Ambos reímos, y él me ofreció algo de beber. Acepté, pues mi objetivo principal era enterarme de ese rumor de que lo harían socio de inmediato. Hablamos, pero fue una conversación artificial. Por suerte, él no mencionó a mi cliente. Lo hubiera asesinado... estaba aún molesta cuando salí de su oficina, pero más tranquila. Ese tipo no era rival. La perra de Elena Miller lo era. Una gringa que me hacía la vida imposible a veces en la corte. Ese día la vi, y no pude devolverle el favor. Ahora tenía que preocuparme por Andy Barr también. Estaba a punto de despotricar en su contra allí a solas, y solo se me vino a la mente: "Es guapo."

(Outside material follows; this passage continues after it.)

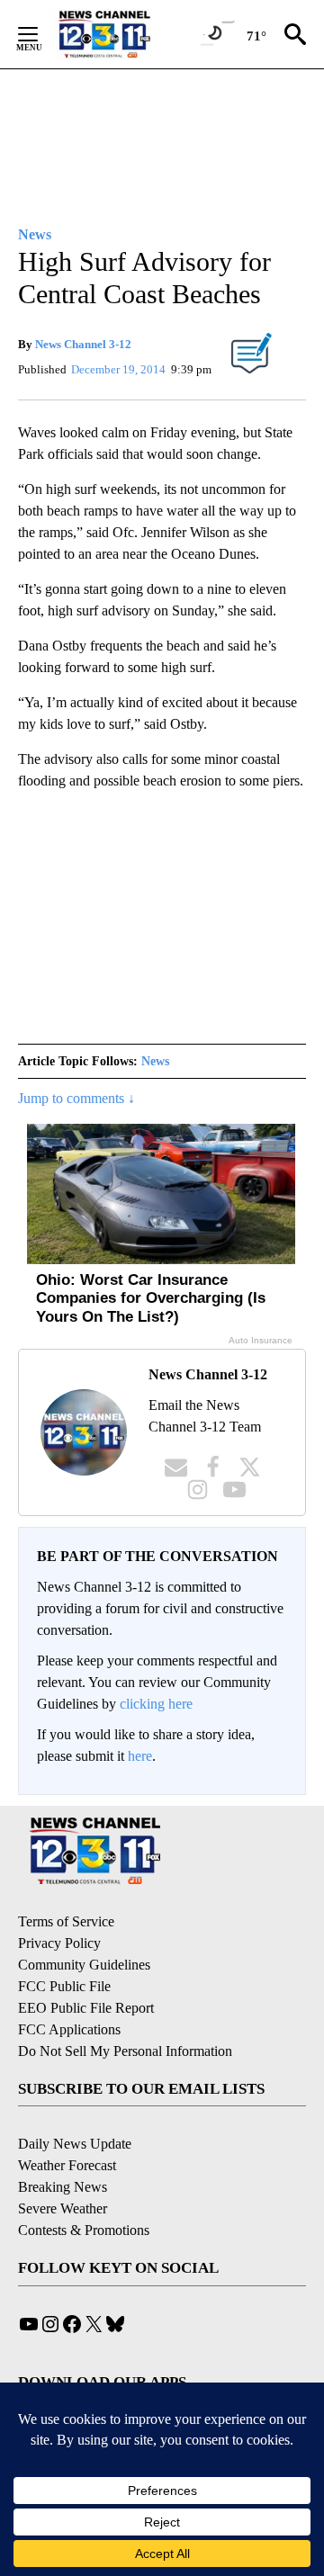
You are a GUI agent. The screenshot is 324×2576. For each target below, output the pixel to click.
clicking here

"Ahora sí estoy jodida." Murmuré, llegando a mi oficina.
"Licenciada Castillo, ¿ha dicho usted algo?" Preguntó Linda.
"No, no." Dije, y me di cuenta de que ya había llegado hasta el escritorio de Linda. "Bueno, sí. Recoge esos envases de comida vacíos, por favor." Linda no aprendía.
Los días sucedieron uno tras otro muy rápido. Cada día se volvía más tensa la relación laboral entre Andy y yo. Él era tranquilo, pero arrogante. Yo era más agresiva, y a pesar de trabajar juntos, había una atmósfera de competencia.
Él y Elena hacían mi vida difícil. Sin embargo, me prometí a mí misma no verme afectada por los comentarios de esa última. Mi caso iba viento en popa. Aquel día se daría la primera audiencia y el primer litigio.
Salí de la oficina con el tiempo limitado, pues era a la una de la tarde. Cuando iba saliendo me enteré de que mi rival era precisamente Elena Miller.